THE RECORDS Block Start

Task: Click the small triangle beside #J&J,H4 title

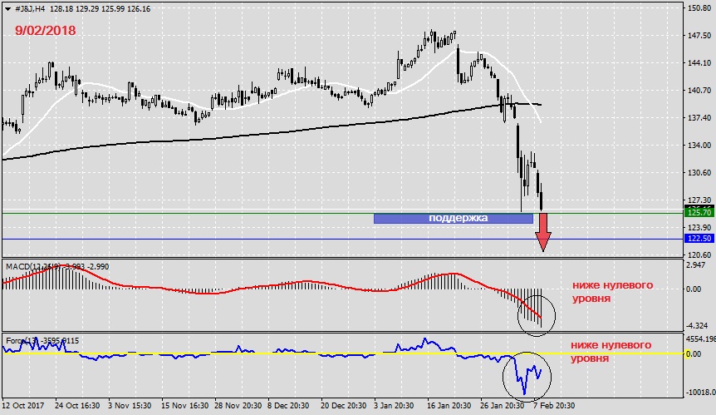Action: click(x=7, y=8)
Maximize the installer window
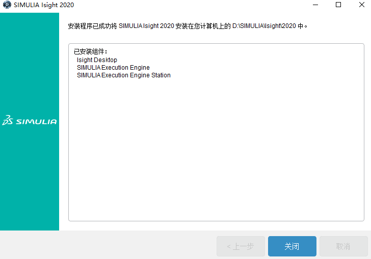 click(x=338, y=5)
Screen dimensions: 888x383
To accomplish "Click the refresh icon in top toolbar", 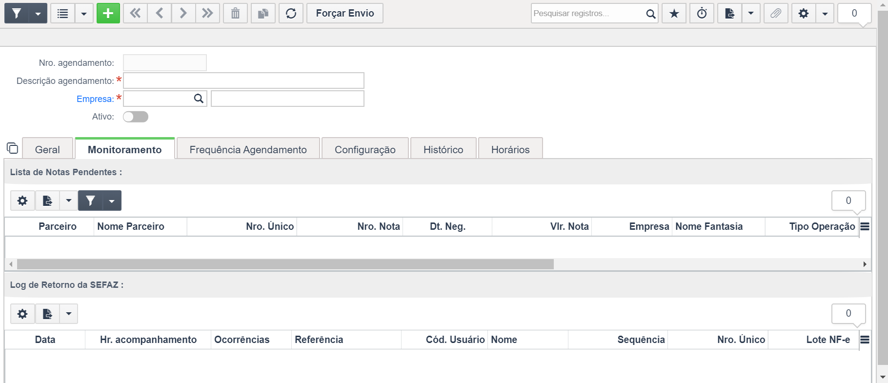I will (x=291, y=13).
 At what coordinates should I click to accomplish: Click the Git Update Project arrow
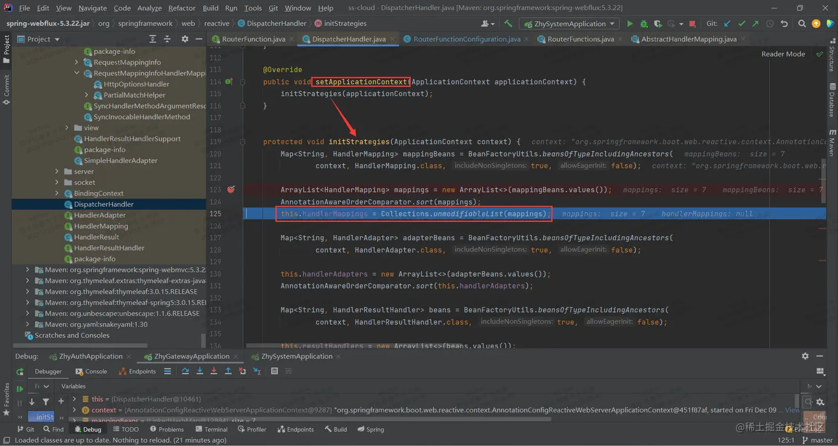pos(727,24)
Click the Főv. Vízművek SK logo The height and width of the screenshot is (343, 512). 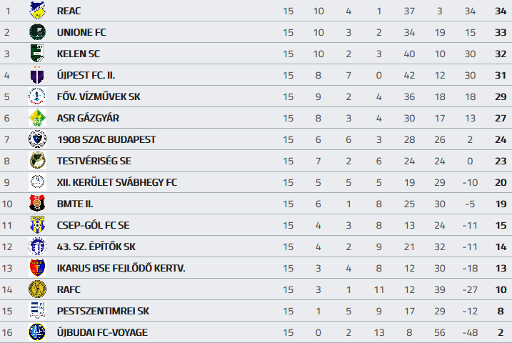(x=36, y=96)
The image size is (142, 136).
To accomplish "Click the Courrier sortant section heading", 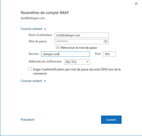I will pos(31,81).
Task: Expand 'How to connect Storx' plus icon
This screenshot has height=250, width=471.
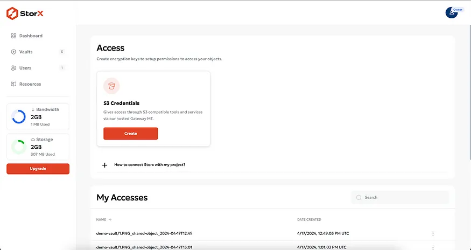Action: point(105,165)
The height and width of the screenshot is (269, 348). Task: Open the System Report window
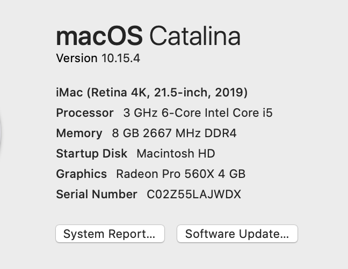click(110, 234)
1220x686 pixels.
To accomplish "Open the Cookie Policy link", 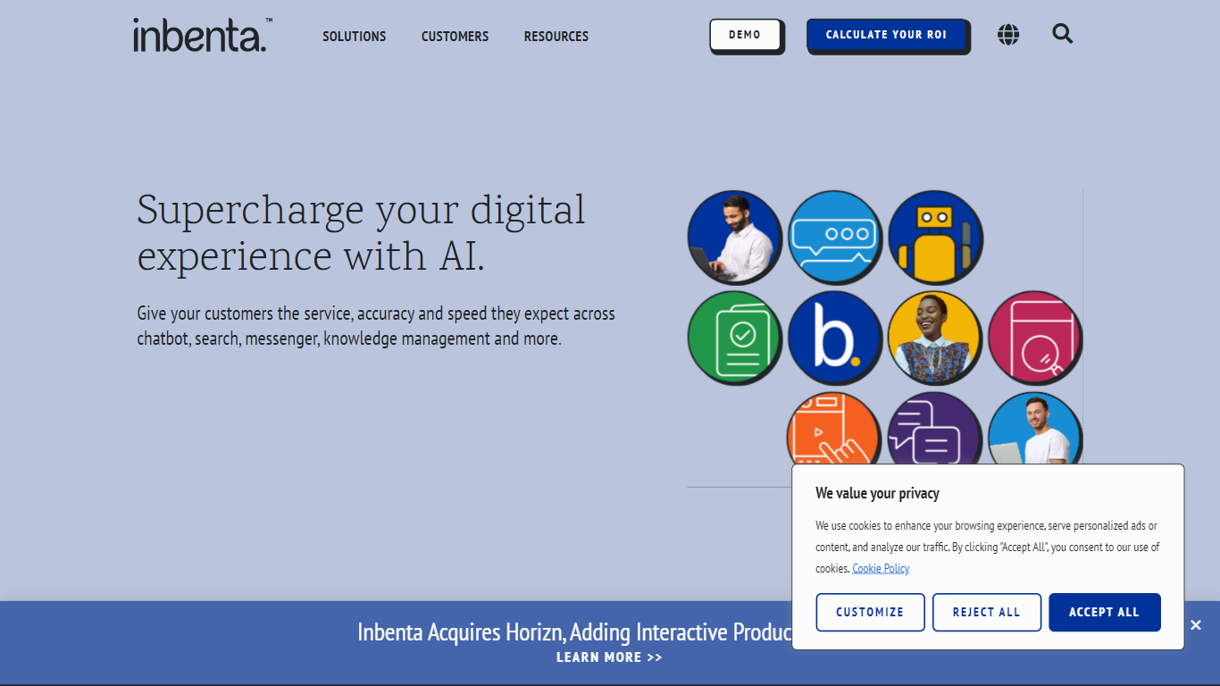I will tap(881, 568).
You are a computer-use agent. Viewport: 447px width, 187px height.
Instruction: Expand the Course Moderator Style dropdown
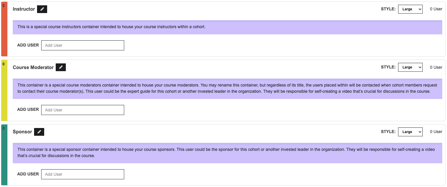click(410, 67)
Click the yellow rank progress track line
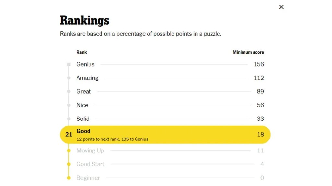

THE RECORDS Block End

ABOUT THIS TASK
Output each line of the listing above, word for word, from the one holding "Instruction: Expand the" through the last line, both included; omit the pictures.

TASK ANSWER
Instruction: Expand the Course Moderator Style dropdown
click(410, 67)
Click the yellow rank progress track line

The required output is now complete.